▸ **Parts of the exercise**:
(1) In the abstract on agent nouns in French, which corpus is used to examine word similarities?
(2) Update the data records from their start through the line containing "click(247, 154)", changing "Expand" to "Open" and leaving everything else as it is. Omit the pictures from your answer.

▸ **Passage provided**:
----

Abstract

This article investigates the morphological diversity of agent nouns (ANs) in French. It addresses the questions of which nouns form a semantically coherent class of ANs, what their morphological properties are, and whether these properties correlate with agentive subtypes. To deal with these issues, a distributional semantics approach is adopted. The investigation is based on the distributional study of monosemous deverbal ANs ending in -eur, and on the examination of word similarities in the French Wikipedia corpus. It is shown that French ANs as a homogeneous distributional class display a large variety of morphological profiles. ANs can be affixed, converted, compound nouns, as well as opaque and morphologically simple nouns. Agentive affixes are diverse and correlated to the selection of bases from different lexical categories and semantic types. It appears that agent meaning in the nominal domain is not necessarily imported from the verbal domain, but can develop directly in the semantic structure of nouns. In addition, a distinction between functional, occasional and behavioral ANs, depending on whether they denote agents with an occupational status, agents in a particular event, or agents with a tendency to act in a certain way, is proven to be distributionally relevant. This distinction applies to all ANs, possibly in correlation with specificities as regards morphological type, base and affix selection. The study illustrates that with a careful processing of linguistic data, distributional semantics can help answering basic research questions and support fine-grained theoretical distinctions.

----

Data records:

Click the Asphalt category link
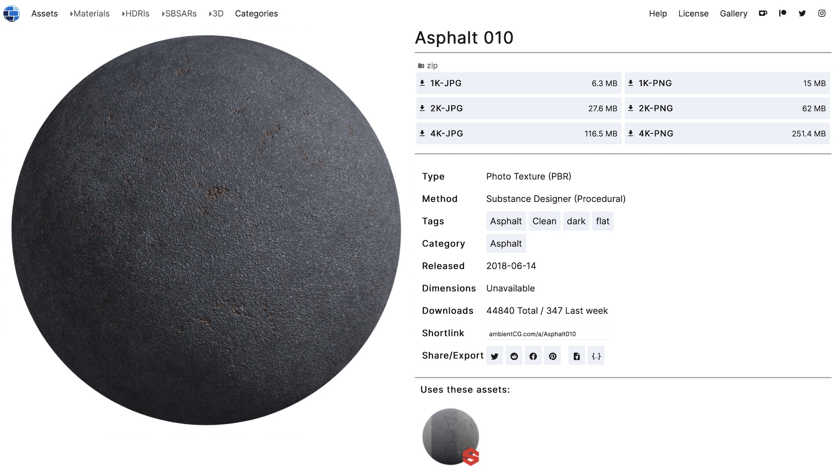 pyautogui.click(x=506, y=244)
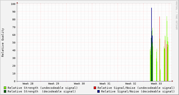Select the Week 32 axis label
The image size is (179, 95).
(131, 84)
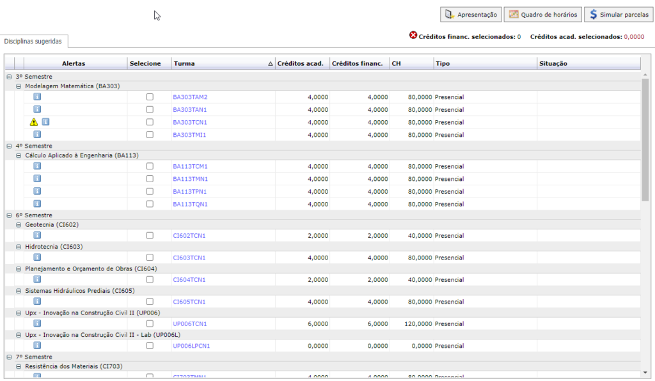Image resolution: width=655 pixels, height=381 pixels.
Task: Open info icon for BA113TCM1 row
Action: tap(37, 166)
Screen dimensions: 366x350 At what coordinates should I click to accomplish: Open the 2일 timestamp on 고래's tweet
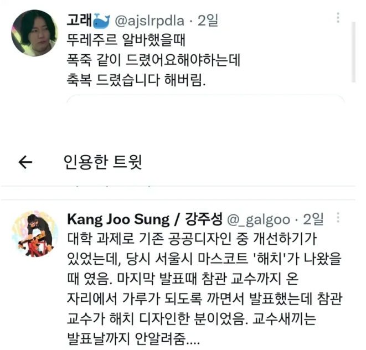[x=208, y=20]
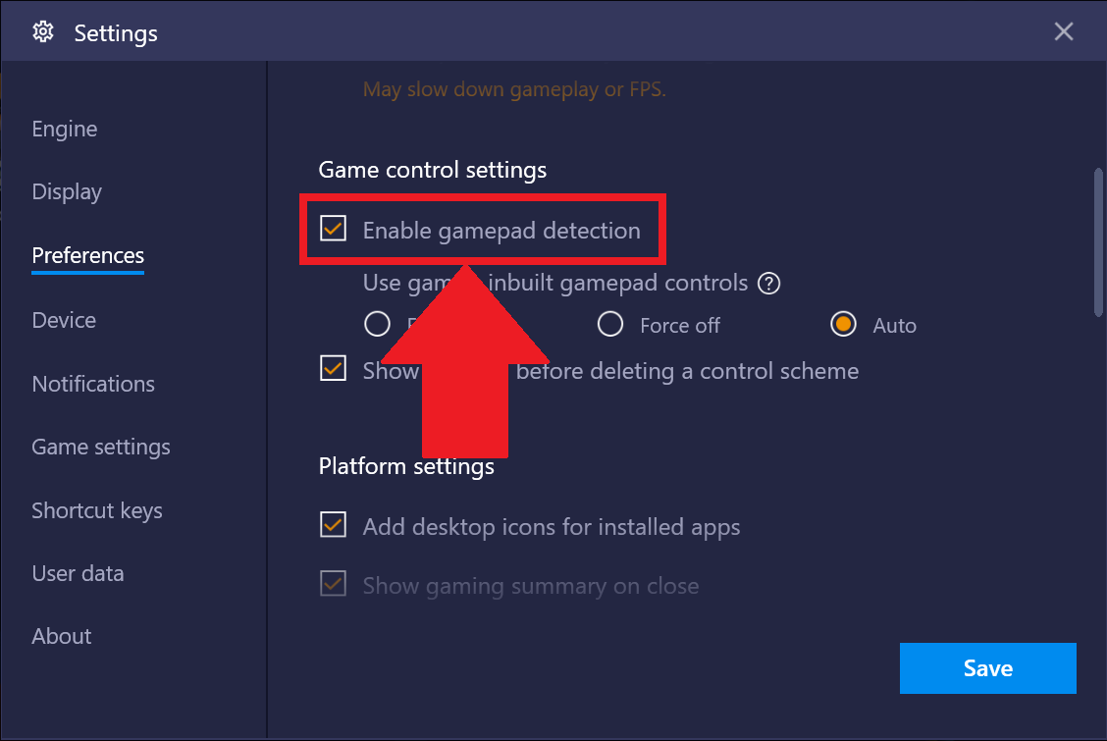
Task: Open Game settings in the sidebar
Action: 101,448
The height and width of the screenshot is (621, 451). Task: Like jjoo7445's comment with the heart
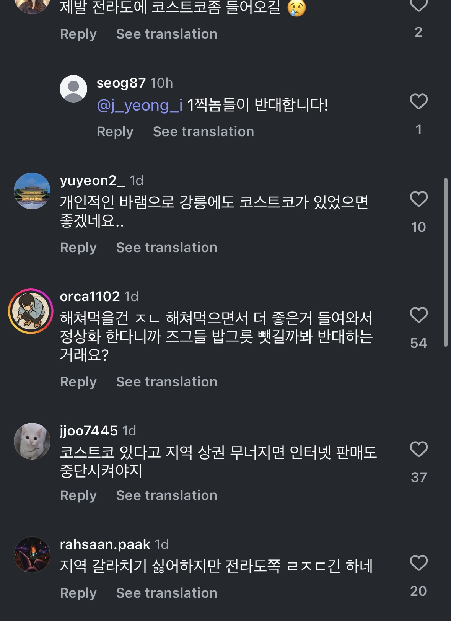418,449
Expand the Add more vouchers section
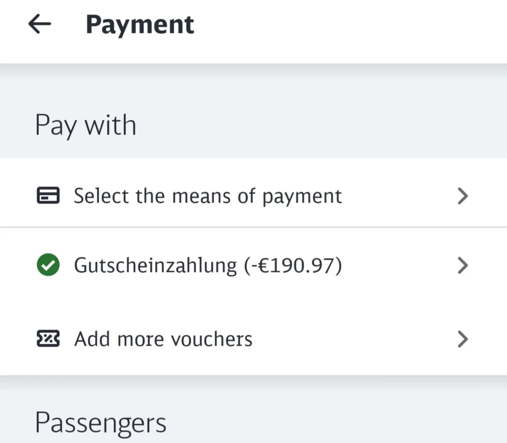 (x=463, y=339)
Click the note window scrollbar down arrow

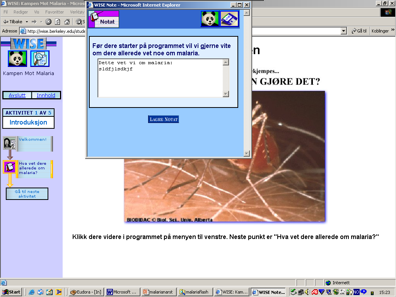click(247, 154)
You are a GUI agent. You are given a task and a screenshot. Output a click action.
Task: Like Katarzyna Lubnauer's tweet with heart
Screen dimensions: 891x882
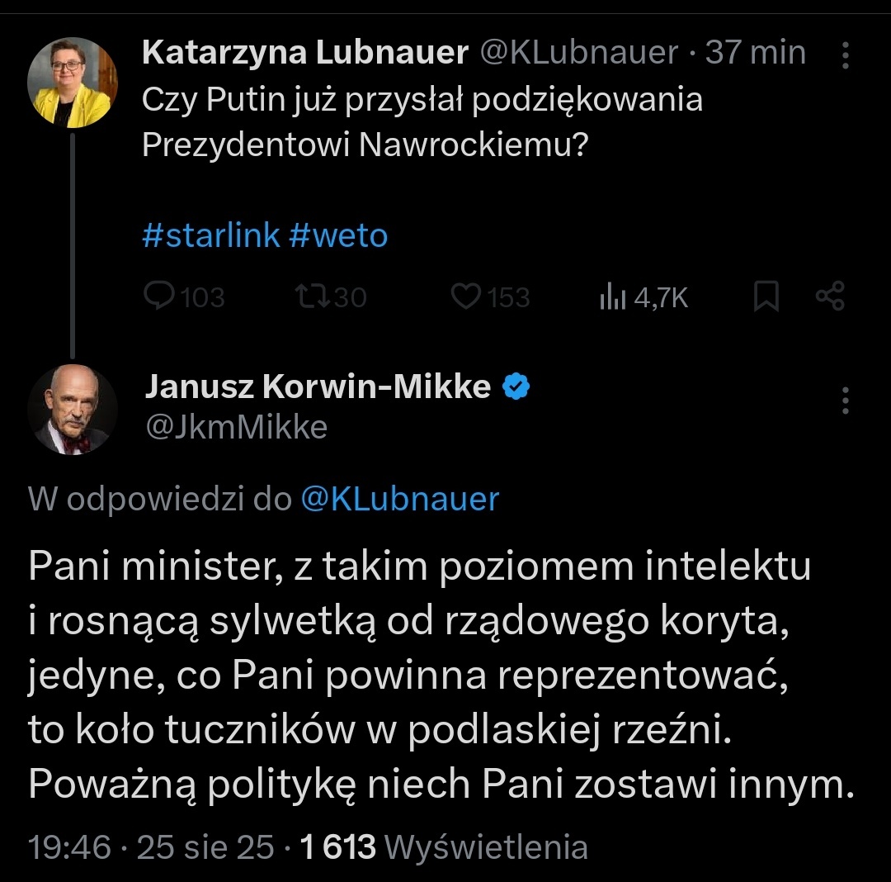(x=468, y=297)
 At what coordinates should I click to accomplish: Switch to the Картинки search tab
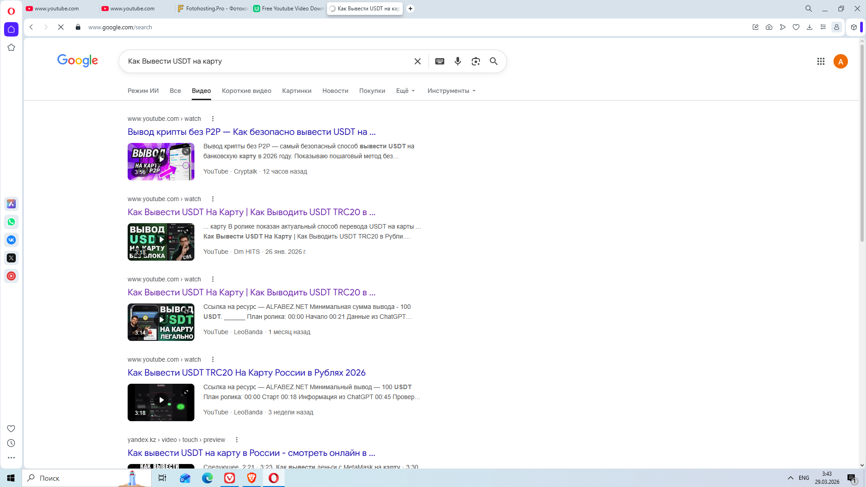(x=297, y=91)
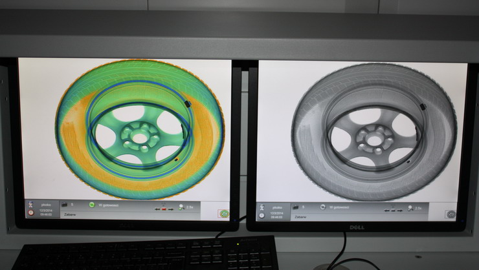Click the zoom magnifier icon on right monitor

(x=409, y=207)
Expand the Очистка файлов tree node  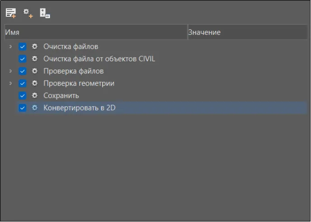10,47
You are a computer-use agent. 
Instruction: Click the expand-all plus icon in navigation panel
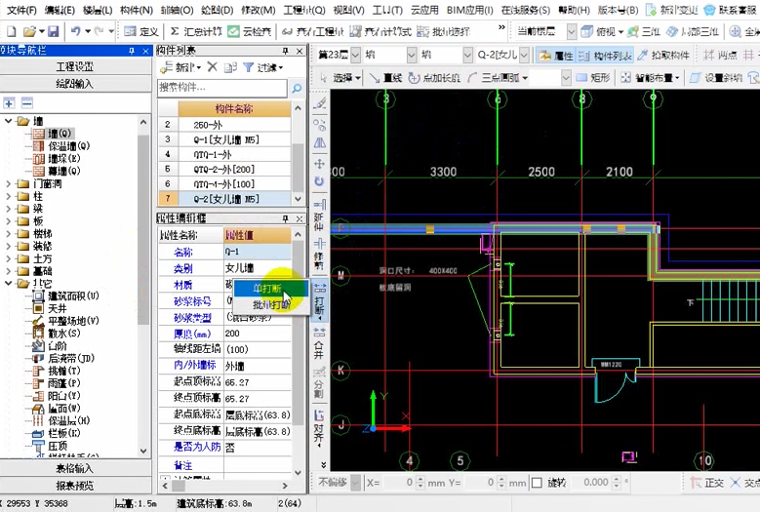tap(9, 102)
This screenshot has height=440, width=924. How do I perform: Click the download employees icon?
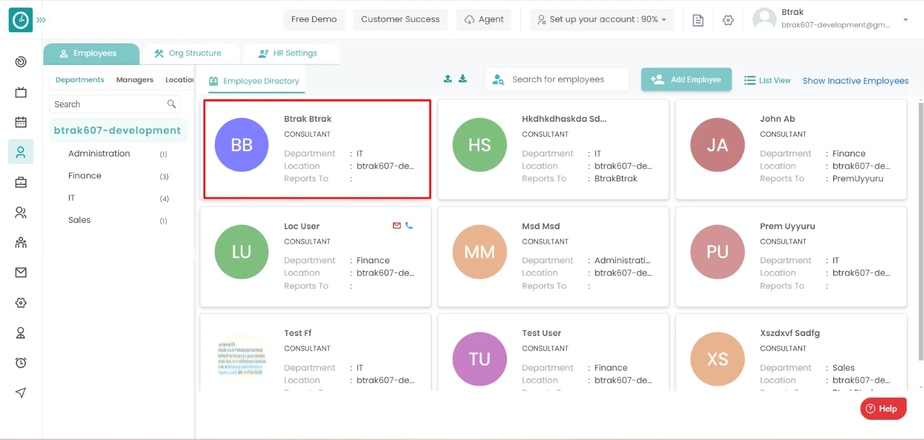point(463,79)
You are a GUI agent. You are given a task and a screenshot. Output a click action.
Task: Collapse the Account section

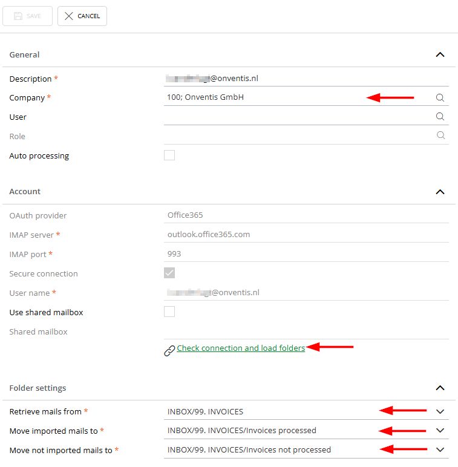tap(440, 192)
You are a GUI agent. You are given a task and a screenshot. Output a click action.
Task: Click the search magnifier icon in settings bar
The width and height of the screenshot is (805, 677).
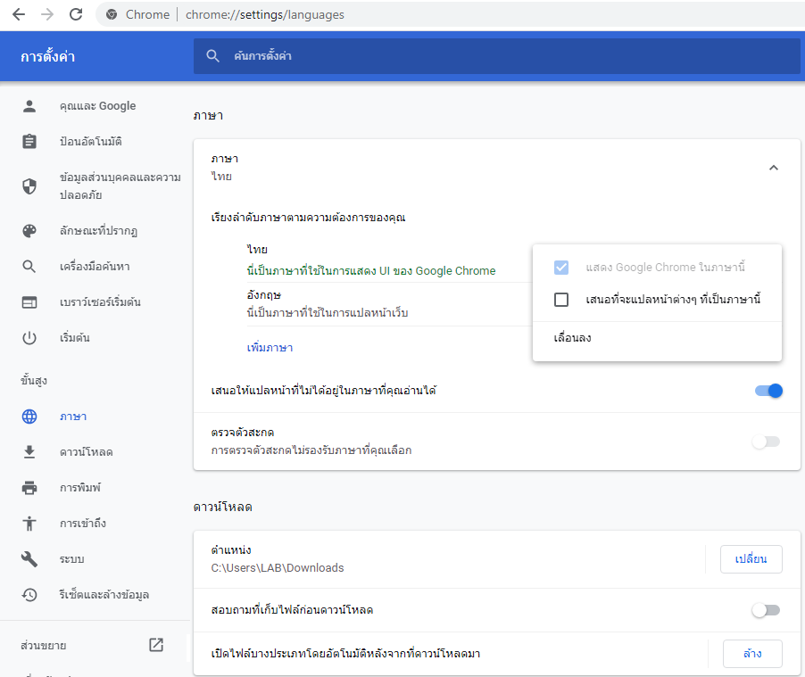tap(212, 56)

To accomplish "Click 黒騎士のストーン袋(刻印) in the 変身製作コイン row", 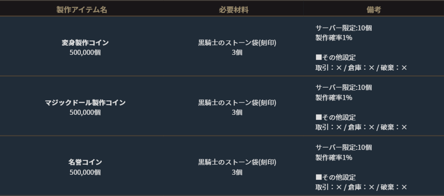I will pos(237,43).
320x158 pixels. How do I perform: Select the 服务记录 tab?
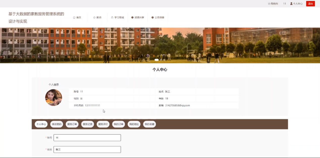point(88,124)
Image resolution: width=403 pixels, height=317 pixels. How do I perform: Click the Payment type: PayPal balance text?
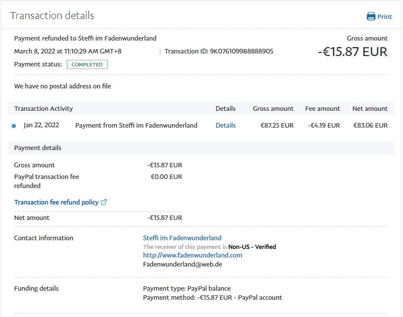click(x=187, y=289)
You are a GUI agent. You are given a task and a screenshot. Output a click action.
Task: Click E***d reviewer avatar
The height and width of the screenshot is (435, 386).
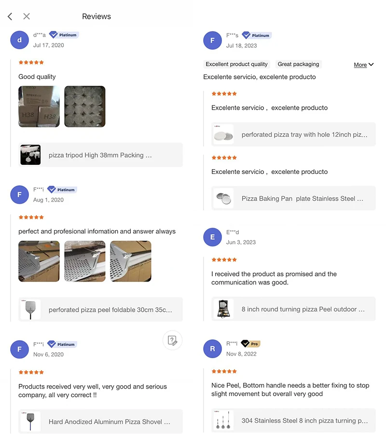tap(212, 237)
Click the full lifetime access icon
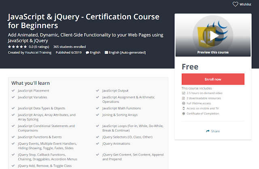This screenshot has height=169, width=259. pyautogui.click(x=183, y=103)
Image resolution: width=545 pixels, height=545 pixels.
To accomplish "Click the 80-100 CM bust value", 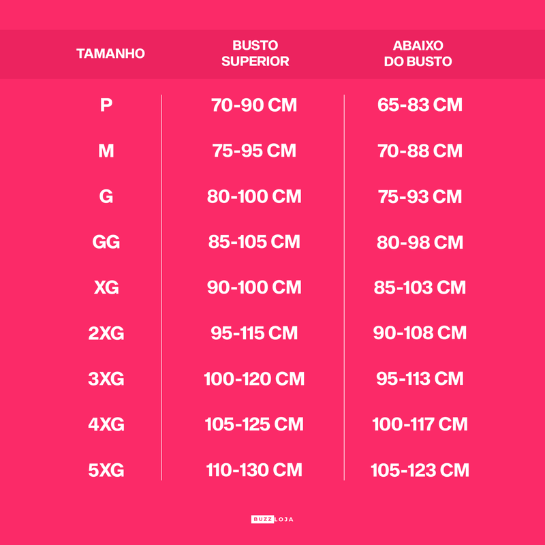I will 254,197.
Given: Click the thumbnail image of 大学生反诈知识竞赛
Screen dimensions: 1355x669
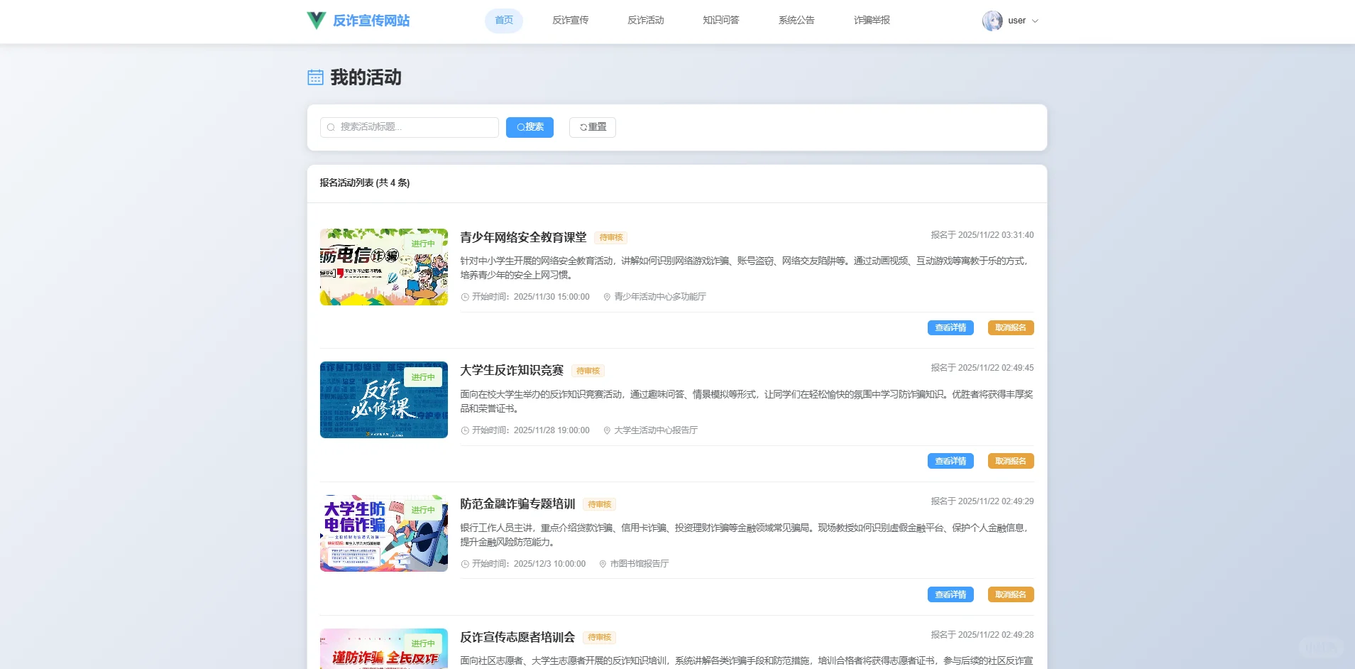Looking at the screenshot, I should (383, 400).
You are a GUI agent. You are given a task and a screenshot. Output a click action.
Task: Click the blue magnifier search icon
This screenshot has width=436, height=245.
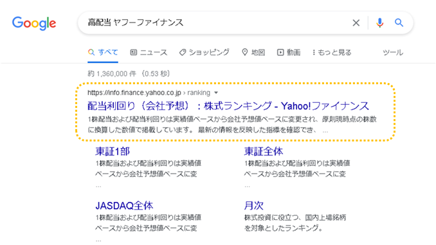pyautogui.click(x=399, y=23)
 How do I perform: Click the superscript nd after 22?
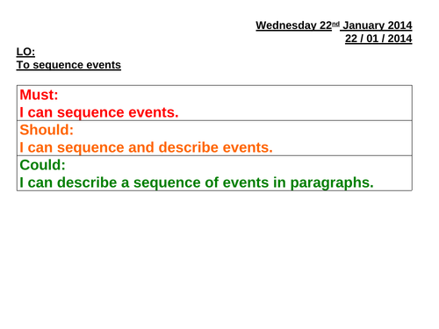335,24
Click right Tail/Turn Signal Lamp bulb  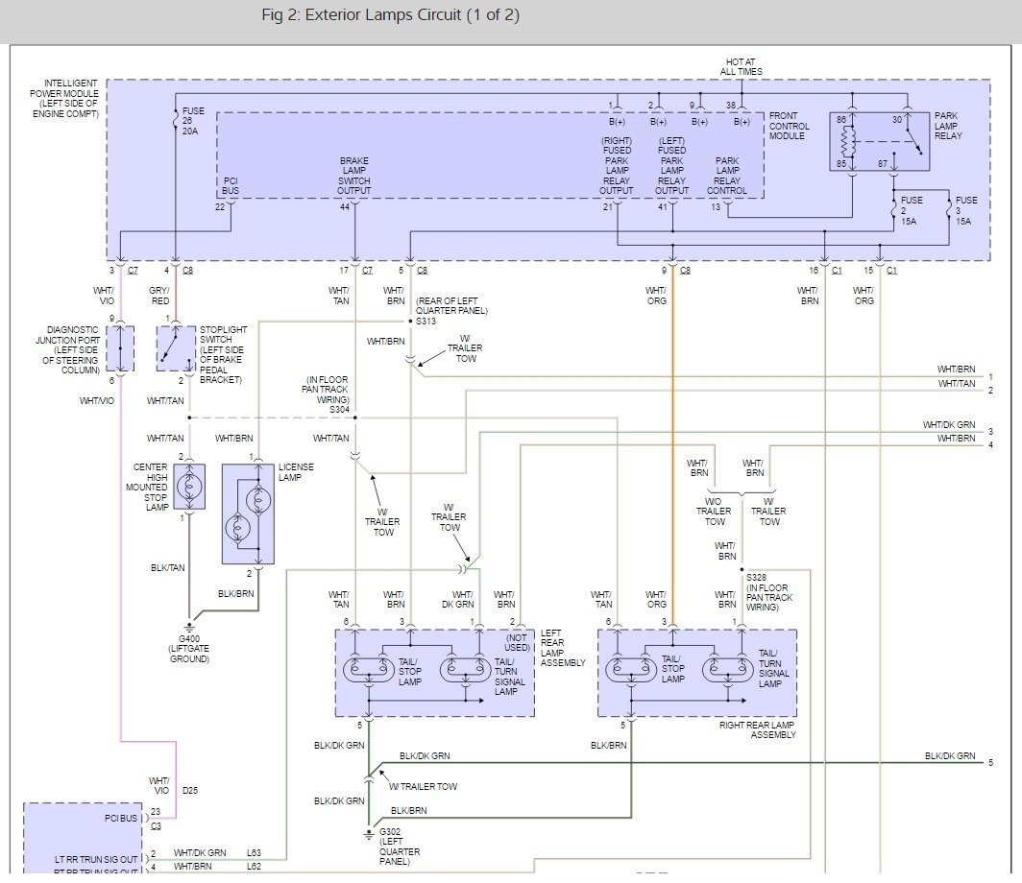point(728,669)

----

▸ **The replies**:
(1) The French Wikipedia corpus.

(2)
Click the Asphalt category link
 pyautogui.click(x=506, y=244)
Select the Week 32 axis label
The image size is (179, 95).
(131, 84)
Image resolution: width=655 pixels, height=381 pixels.
Task: Open info icon for BA113TCM1 row
Action: tap(37, 166)
Screen dimensions: 366x350 At what coordinates should I click to accomplish: Open the 2일 timestamp on 고래's tweet
[x=208, y=20]
Task: Open Game settings in the sidebar
Action: 101,448
The height and width of the screenshot is (621, 451). Task: Like jjoo7445's comment with the heart
418,449
Open the Add more vouchers section
 (x=463, y=339)
Click the note window scrollbar down arrow

click(247, 154)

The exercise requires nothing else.